When I sit down to supper with my husband, I would like his attention to be on me. When we’re having a conversation, I would like to know that I’ve been heard and I would like to be able to follow what he says. When I have my family around my table, I would like to be family!  I would like there to be the repartee that I experienced as a child around my mother’s table. When my daughter and I are talking about her son, my grandson, I would like the flow of conversation to be smooth.  I’m old enough that with interruptions, I have been known to lose the plot. I am old enough and respected enough in my family to be able to say, “I would like your whole attention”. What do the little ones do? Do they feel as “second best” as I do when someone’s attention is suddenly focused somewhere else and I didn’t even know it was coming because the Bluetooth makes no sound? Do they feel as pushed to the side as I do when there is no family interaction at the supper table?  I’ve been having conversations with people and all of a sudden I realize they are not talking OR listening to me. Without my even being aware of it, someone entered their earpiece and became the focus and I’m just irrelevant. It hurts my feelings and I’m old and wise (a li’l tongue in cheek), can you imagine what it does to a child?
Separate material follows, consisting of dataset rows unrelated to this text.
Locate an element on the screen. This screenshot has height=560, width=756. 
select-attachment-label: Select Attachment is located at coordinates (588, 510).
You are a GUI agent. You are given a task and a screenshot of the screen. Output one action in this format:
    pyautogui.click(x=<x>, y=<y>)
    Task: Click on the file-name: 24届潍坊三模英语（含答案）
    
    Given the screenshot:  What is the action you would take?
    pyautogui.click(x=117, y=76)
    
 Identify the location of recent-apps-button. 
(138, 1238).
Irrelevant.  Think about that word.  When we are talking and you answer the voice in your ear, I feel irrelevant.  If our children grow up feeling irrelevant, how does that shape their self image and we already know that behavior is based on self image.  In the “olden days” the phone would ring and we would either answer it, or not.  If we were having an important conversation, we would not! It’s not that way anymore and I wonder if it’s a piece of the puzzle when we try to understand the behavior of our children.  Our children are born needing our attention and that need never really goes away. When they don’t need us for food, dry clothing and a roof over their heads, they still need to know they are a priority in our lives.  They need to know that we WANT to spend time with them and that we are interested in them. How can they know that if, at any moment,without warning, our attention is focused on someone more important. And, believe me, that’s the message.  If someone is willing to leave our conversation to begin one with someone else, that someone else is more important than we are.
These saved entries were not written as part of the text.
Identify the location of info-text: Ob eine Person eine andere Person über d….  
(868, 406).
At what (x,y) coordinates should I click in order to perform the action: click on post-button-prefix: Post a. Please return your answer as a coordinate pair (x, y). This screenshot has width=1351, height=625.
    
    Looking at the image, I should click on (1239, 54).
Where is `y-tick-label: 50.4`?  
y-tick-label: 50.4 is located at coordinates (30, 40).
When my daughter got her first cell phone, we had a “moment” in a department store. We went shopping together and yet we weren’t together at all. She was on the damned phone for the whole time.  I stewed about it. I thought about my own teenaged years and then I sat down and waited for her to discover I was missing.  When she did and was confused about why I’d sat down, I explained to her that if she wanted to shop with her friends in her ear, that was fine.  But, I didn’t need to be there. If she wanted to shop with me, she needed to put the phone away. I think the little ones would like to be able to verbalize the same sentiment.  I remember back to when I was growing up. I really, really wanted my mom’s attention. As the eldest of 6, it was hard enough to get. I cannot imagine what it might have been like if she’d spent hours on her Bluetooth, attention on her friends instead of on her children.  I wouldn’t have gotten any at all!
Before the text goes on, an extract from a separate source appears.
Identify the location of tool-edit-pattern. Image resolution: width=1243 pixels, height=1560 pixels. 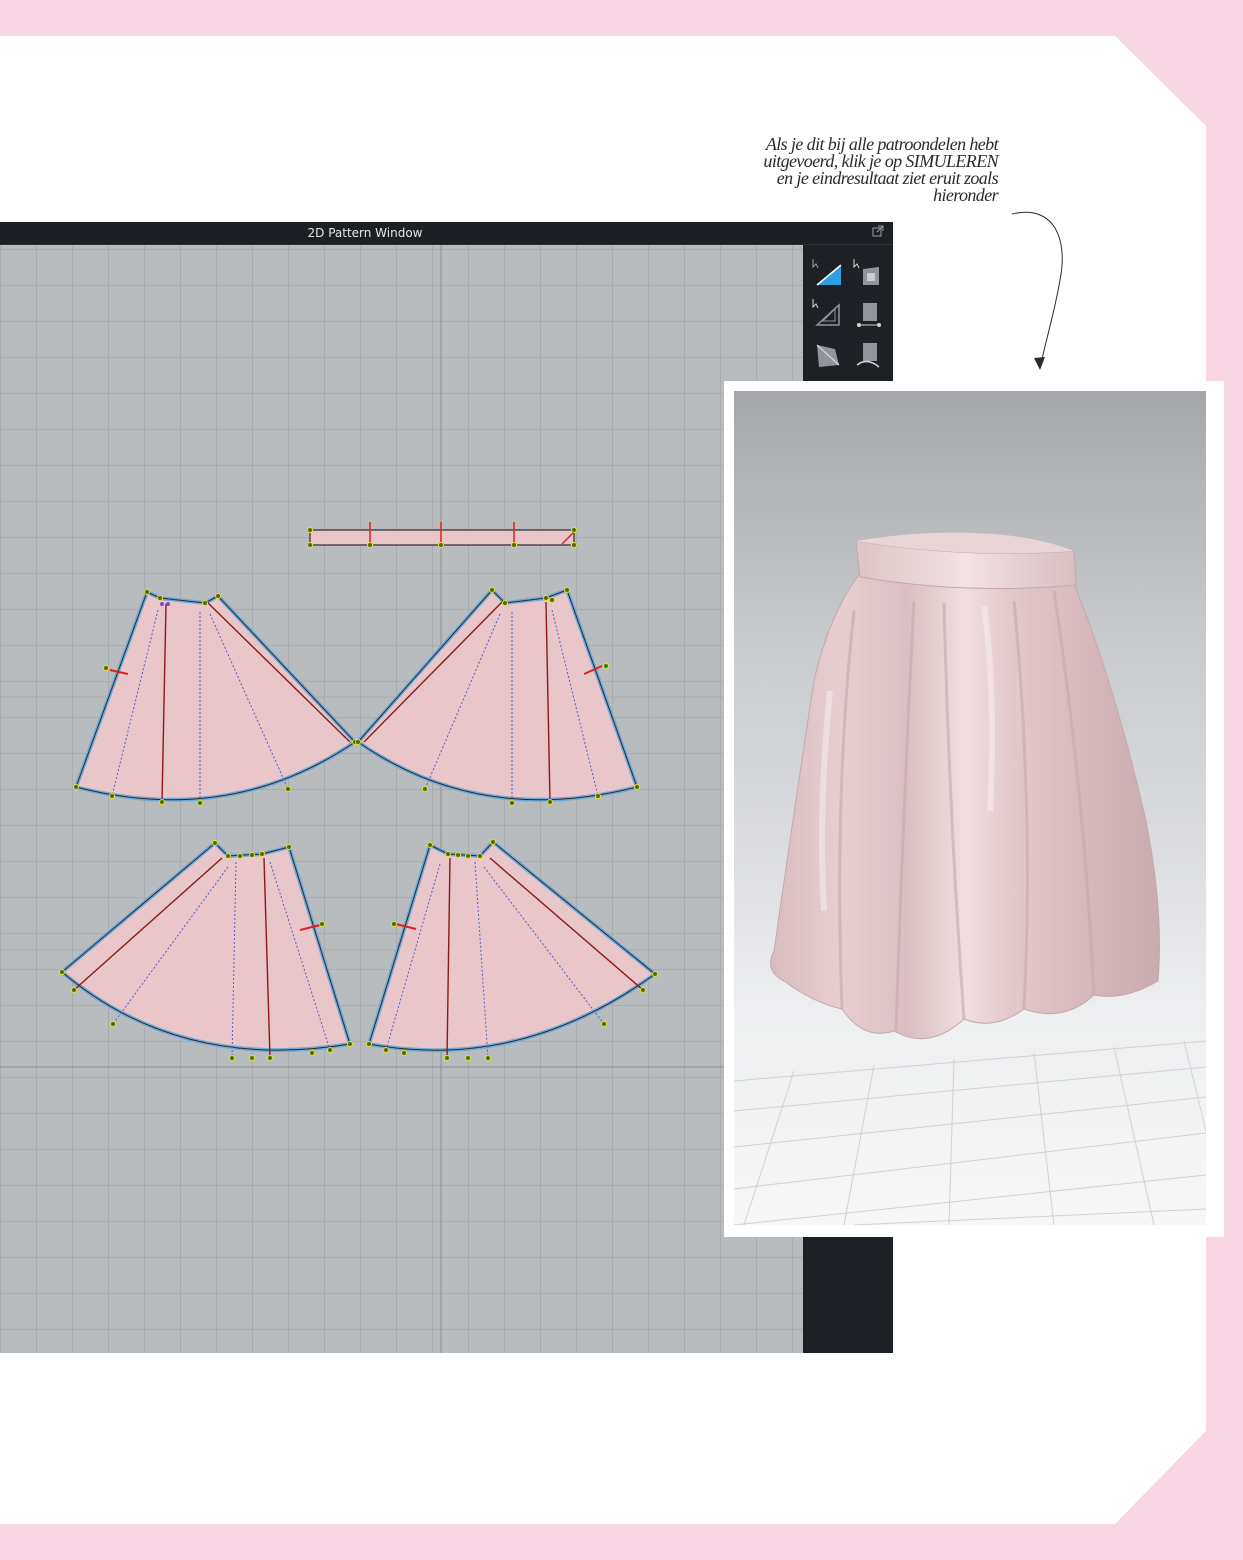
(828, 313).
When our children act out, they are trying to get our attention.  There is always some sort of reward for our behavior, even our bad behavior.  We don’t do things without gaining something in return. How many times have I heard a young mother say into her phone, “I need to go, my kid is acting out again” or words to that effect.  If the only way a child can get our attention is to act out, that’s what that child will do. If a child can gain our attention by behaving, then that’s what that child would rather do.

When we are on our phones, that’s where our attention is.  I feel so badly for the children who just want a mom or a dad to love them and spend time with them but are in competition with a phone.  Don’t even get me started on laptops and computer games.